Figure S2: Immature neurons increase in the infarction area following GW2580 treatment. (A) Representative pictures of co‐immunostaining of DCX (red) together with BrdU (green) and DAPI (blue). (B) Quantitative analyses of the DCX+/BrdU+ co‐stained cells (n = 6 in each group). Only the data in day 3 was presented. Data were presented as mean ± SEM, and *, p < 0.05; **, p < 0.01; ***, p < 0.001, all Student's t test.

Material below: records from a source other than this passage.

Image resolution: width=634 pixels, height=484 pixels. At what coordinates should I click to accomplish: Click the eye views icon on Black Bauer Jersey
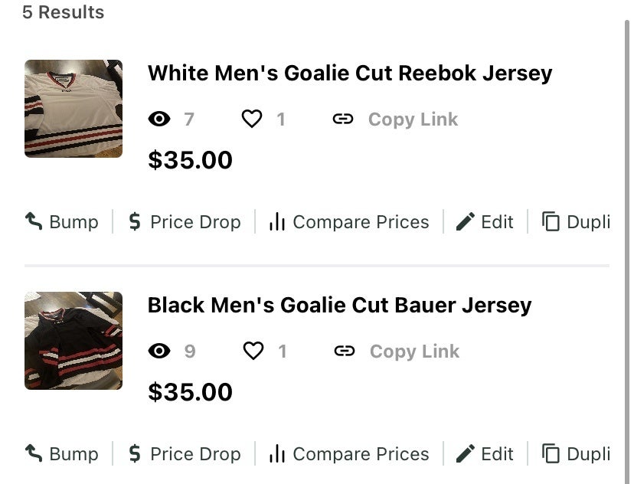pyautogui.click(x=159, y=351)
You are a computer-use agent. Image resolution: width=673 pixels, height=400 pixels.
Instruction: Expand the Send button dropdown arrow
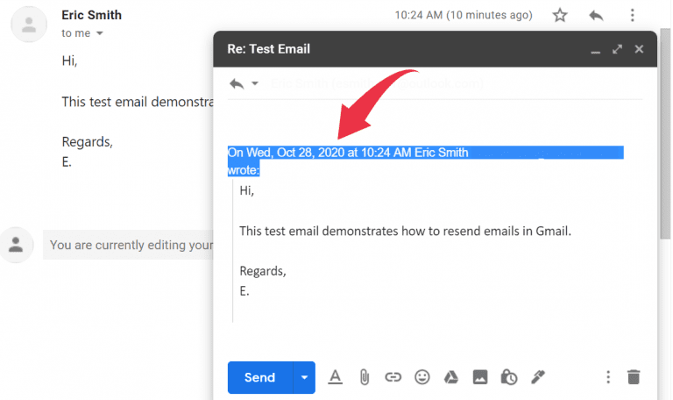pyautogui.click(x=304, y=377)
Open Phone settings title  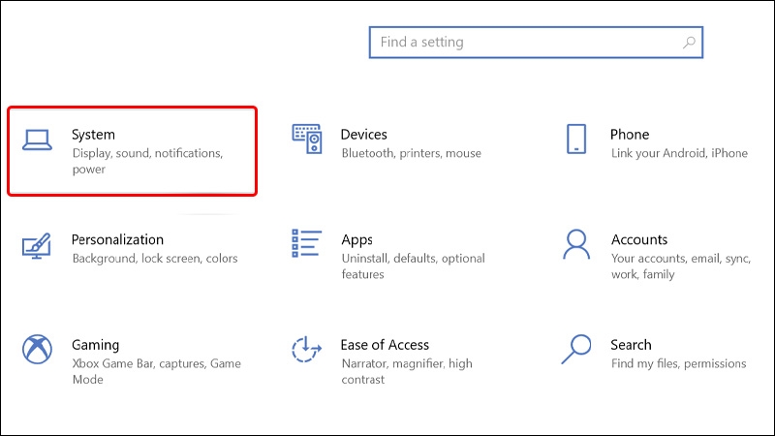630,135
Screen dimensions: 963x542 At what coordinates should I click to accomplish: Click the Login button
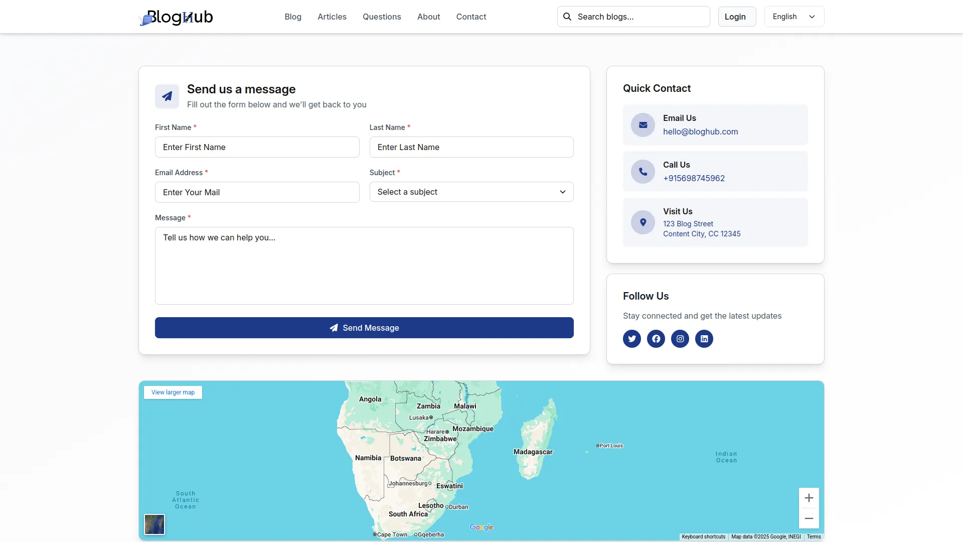(x=736, y=17)
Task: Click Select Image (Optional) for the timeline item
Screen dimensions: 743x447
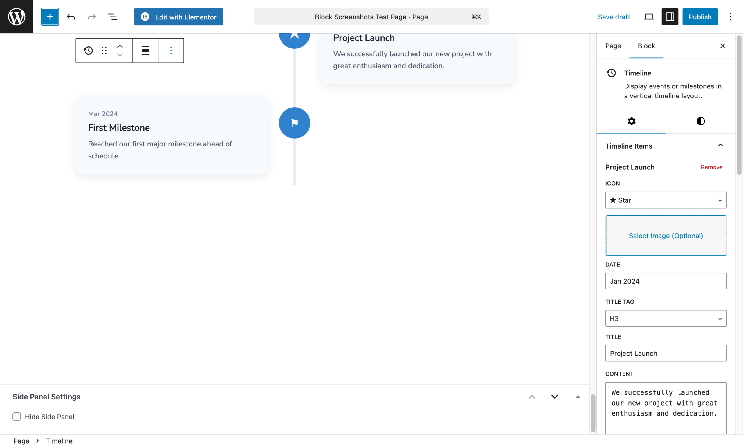Action: (666, 236)
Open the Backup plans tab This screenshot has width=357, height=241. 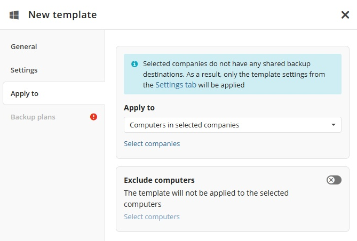pyautogui.click(x=33, y=117)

Figure S3: Clodronate‐mediated macrophage depletion in HIE did not alter microglial proportions. (A) Schematic diagram of experimental procedures. Rats were treated with GW2580, clodronate liposomes or control liposomes at 2 h following HIE. MRI was conducted 24 h after HIE, and then animals were evaluated by three behavioral tests in consecutive 3 days. Sample collection was conducted in day 3, day 4, and day 7 after HIE. (B and C) Representative pictures of co‐immunostaining of Iba‐1 (red) together with DAPI (blue) in day 3 (B) and their quantitative analysis (C; n = 6 in each group). (D‐F) FC differentiates microglia (CD11b+/CD45^Low) and macrophages (CD11b+/CD45^High) (D) and their quantitative analysis at day 3 (E) or day 7 (F), n = 6 in each group. Data were expressed as mean ± SEM, and *, p < 0.05; **, p < 0.01; ***, p < 0.001, all Student's t test.

Data Availability Statement

The data that support the findings of this study are available from the corresponding author upon reasonable request.